The Lehi City Planning Commission met virtually for their regular meeting on Thursday, March 26, to comply with the COVID-19 restrictions for gatherings of more than ten people. Commissioners, applicants, and Lehi City staff joined an online meeting from their homes with the live video feed available for the public to view. Public comments could be made on items before the meeting by email, or live. Only four people were on the screen at once, but when anyone spoke, their image would appear.
“Thanks to the City for setting this up. We want to keep the wheels of development turning and this is a great way to do it and keep the public involved,” said Planning Commission Chair Matt Hemmert before the meeting began.
The four-item agenda included James Bullington’s request for approval of a concept plan for an indoor baseball facility at approximately 351 South 1000 East on three acres. “Clutch Performance” will occupy 10,000 square feet of the 45,000 square foot warehouse. The remaining 35,000 square feet will be leased to companies in need of easy freeway access and freeway visibility. Bullington attended the virtual meeting, but the commissioners didn’t have questions for him and no one from the public made any comments. After a brief discussion among the commissioners regarding the 23 DRC comments, the Planning Commission voted unanimously to give a positive recommendation of Bullington’s concept plan to the City Council.

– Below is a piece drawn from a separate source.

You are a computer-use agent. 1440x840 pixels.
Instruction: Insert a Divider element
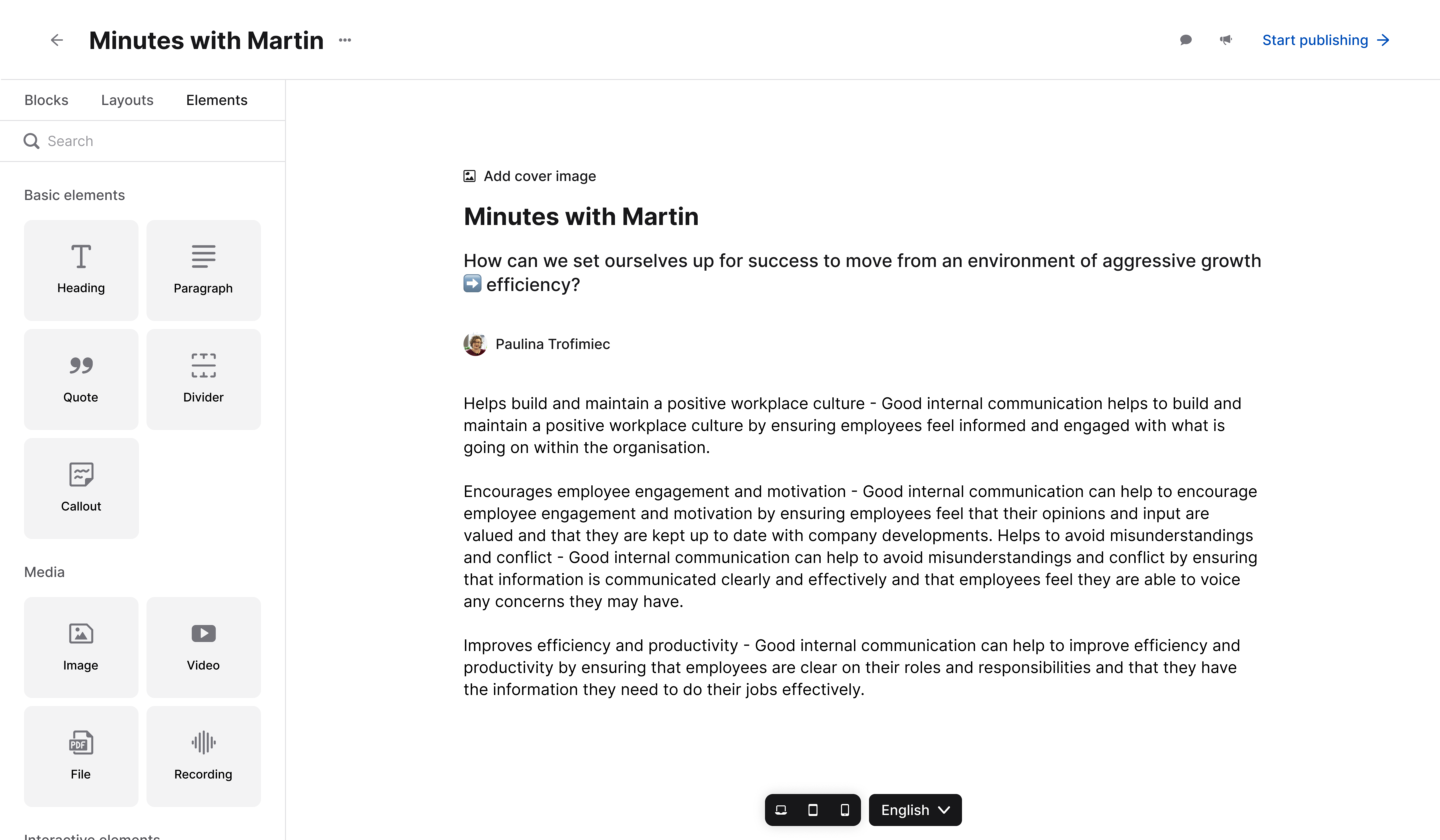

Boyer and Gardner Companies requested a review and recommendation to the General Plan changing 30 acres formerly occupied by Lehi Block, approximately 2300 North 1200 West, from Industrial zone to Commercial zone. Lehi City staff explained that the change fits the city’s vision for the area and includes proximity to major transportation corridors and it also helps expand Lehi’s tax base by taking advantage of regional connections and the expanding market. Changing the land use designation would also help ensure that industrial uses don’t end up back on the site. There was no concept plan associated with Boyer and Gardner Companies’ request, but Lehi City staff recommended the change even if the planned development falls through.
There was no public comment on the Lehi Block zone change and the commissioners unanimously voted to give a positive recommendation to the City Council.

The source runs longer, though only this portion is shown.